How SecureExec Agents Work

The SecureExec agent is a lightweight, single-binary process that runs on your endpoints and streams security telemetry to the ingestion server in real time. This post explains the architecture behind the agent, how it collects events, and why we chose the approach we did.

The Agent's Core Loop

The agent subscribes to kernel events through the operating system's auditing and tracing interfaces. On Linux, this means hooking into the audit subsystem and procfs for process events, inotify for file operations, and netlink for network activity.

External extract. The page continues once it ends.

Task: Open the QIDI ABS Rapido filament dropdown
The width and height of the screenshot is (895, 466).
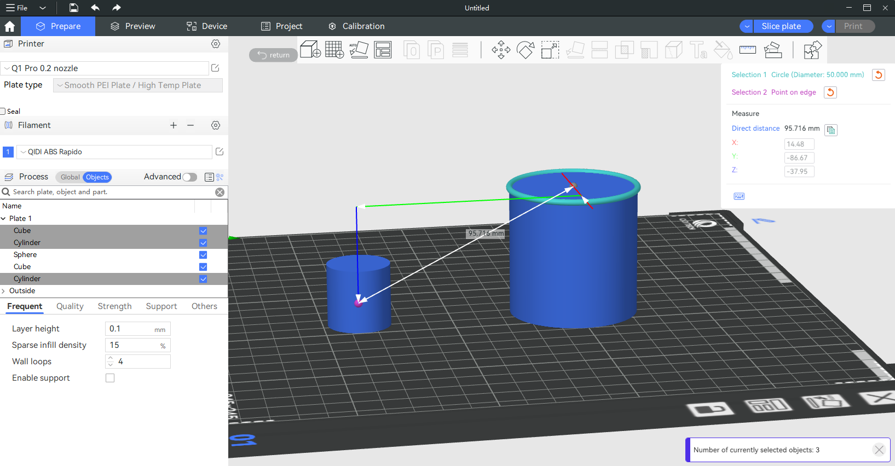Action: [x=115, y=152]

Events are serialized using Protocol Buffers and streamed to the SecureExec server over a persistent gRPC connection. The agent implements two transport modes:

  • Streaming (send_events) — a long-lived bidirectional stream, ideal for high-throughput endpoints
  • Batch (send_event_batch) — collects events over a short window and sends a single bulk request, better for endpoints with intermittent connectivity

Event Schema

Every event carries a common envelope:

message AgentEvent {
  string id = 1;
  uint64 seqno = 2;
  string timestamp = 3;
  string agent_id = 4;
  string hostname = 5;
  string os = 6;
  string content_hash = 7;
  string process_uid = 8;
  oneof kind { ... }
}

The process_uid field is a stable identifier for a process across reboots, combining PID, start time, and hostname. This lets detection rules follow process lineage even across short-lived processes.

Spool and Retry

The agent maintains a local spool on disk. If the connection to the ingestion server drops, events are written to the spool and retried in order once the connection is restored. This guarantees no telemetry is lost during network interruptions or server restarts.

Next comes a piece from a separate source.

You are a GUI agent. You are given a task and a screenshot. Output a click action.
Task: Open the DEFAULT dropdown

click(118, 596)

The heartbeat event (AgentHeartbeat) reports spool_pending — the number of queued events — so operators can monitor backlog from the console.

Why Rust?

Rust gives us memory safety and predictable, low-latency performance without a garbage collector. The agent binary is statically linked and has zero runtime dependencies, making deployment as simple as copying a single file to the host.

On a busy production server generating 50,000 events per minute, the SecureExec agent consistently uses less than 1% CPU and around 20 MB of resident memory.

What's Next

We're working on eBPF-based event collection for Linux, which will allow us to capture kernel-level events with even lower overhead and without requiring root privileges. Watch this space.